Figure 10 is a diagram showing the rule message processing flow.
Figure 11 is a flow chart of the response process of the rule message processing of Figure 10.

Hereinafter, preferred embodiments of the present invention will be described in detail with reference to the attached drawings. First, when adding reference numerals to components in each drawing, it should be noted that identical components are given the same numerals as much as possible even if they are indicated in different drawings.

In addition, when describing the present invention below, if it is determined that a detailed description of a related known function or configuration may unnecessarily obscure the gist of the present invention, the detailed description will be omitted.

In addition, it is to be noted in advance that the terms used in this application are only used to describe specific embodiments and are not intended to limit the present invention, and that singular expressions also mean plural expressions unless the context clearly indicates otherwise.

Before describing the present invention, terms appearing in the specification of the present invention will be briefly explained.

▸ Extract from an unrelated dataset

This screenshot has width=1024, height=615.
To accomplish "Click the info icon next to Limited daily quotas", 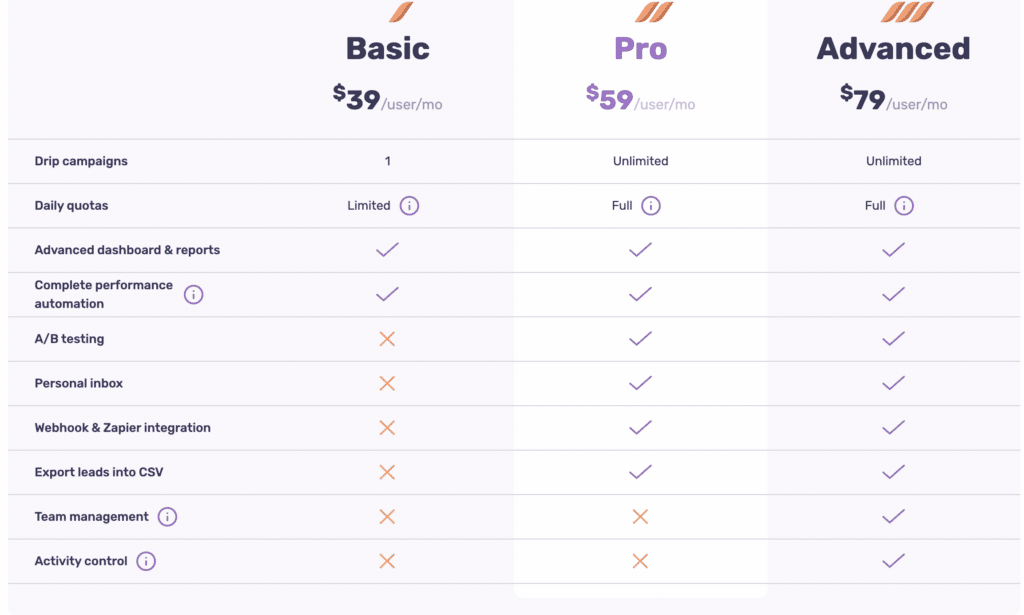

UDP (User Datagram Protocol) is a protocol with relatively fast transmission speeds but lower transmission reliability than TCP. It is a connectionless oriented protocol that processes data in datagram units, which are packets with independent relationships. Datagrams are often used in services where continuity is more important than reliability, such as real-time streaming services.

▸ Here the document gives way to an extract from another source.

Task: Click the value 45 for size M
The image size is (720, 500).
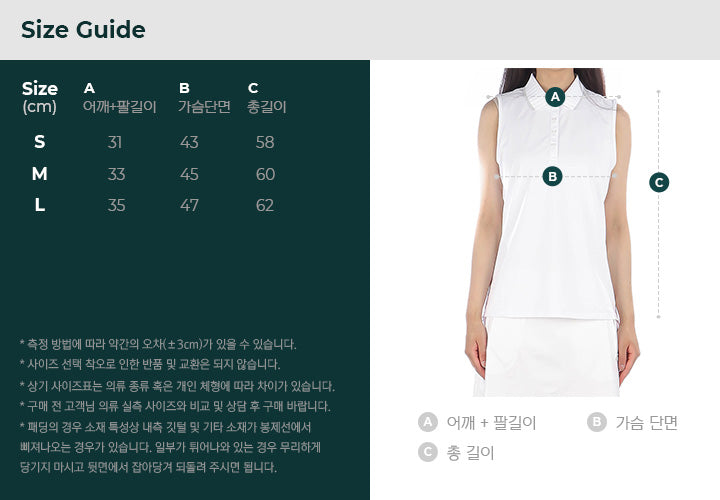Action: (x=189, y=174)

A smart NIC (Smart Network Interface Card) is the part that first receives packets from the network. It performs network functions to enable the CPU (Central Processing Unit) to focus on application processing, thereby improving performance. It removes the TCP/IP Header from packet data sent and received between systems, so that the CPU can directly process the communication content between applications.

A tunnel is a passageway for transmitting control signals and data, and helps transmit data such as packets to means such as protocols or mobile terminals.

A virtual machine (VM) is a software implementation of a computing environment, and is software that emulates a computer. Operating systems and applications can be installed and run on a virtual machine.

A thread is a unit of multiple flows that are executed within a process.

FIG. 1 is a flow chart of a tunnel data update processing method in data communication using a tunnel Ctrl thread according to the present invention, FIG. 2 is a flow chart of a process of transmitting data to a tunnel Ctrl sub-thread using a tunnel Ctrl thread, FIG. 3 is a drawing showing data transmission and distribution to a tunnel Ctrl-sub-thread using a tunnel Ctrl thread, FIG. 4 is a drawing of a tunnel table, FIG. 5 is a drawing showing a process of confirming registration of a tunnel table and transforming it into an IP-UDP tunneling packet, FIG. 6 is a block diagram of a tunnel data update process system in data communication, FIG. 7a is a drawing of an add tunnel request command message, FIG. 7b is a drawing of a del tunnel request command message, FIG. 8 is a photograph of a program structure of a smart NIC, FIG. 9 is a drawing of a management message program for rule registration, FIG. 10 is a drawing showing a rule message processing flow, and FIG. 11 is a flow chart of a response process of the rule message processing of FIG. 10.

Hereinafter, a tunnel data update processing method in data communication according to the present invention will be described with reference to FIG. 1.

First, packet (not shown) data is input (S 1). The packet is a transmission unit (small piece of data) of data transmitted through a network. In data communication, in order to efficiently transmit and exchange data, data (e.g., files, etc.) is divided into an appropriate length of about 1,000 to 2,000 bits, or conversely, short data (e.g., characters or character information) is grouped into an appropriate length and control information such as a recipient address is assigned to each of them.

Next, the Ethernet header is parsed (S 2).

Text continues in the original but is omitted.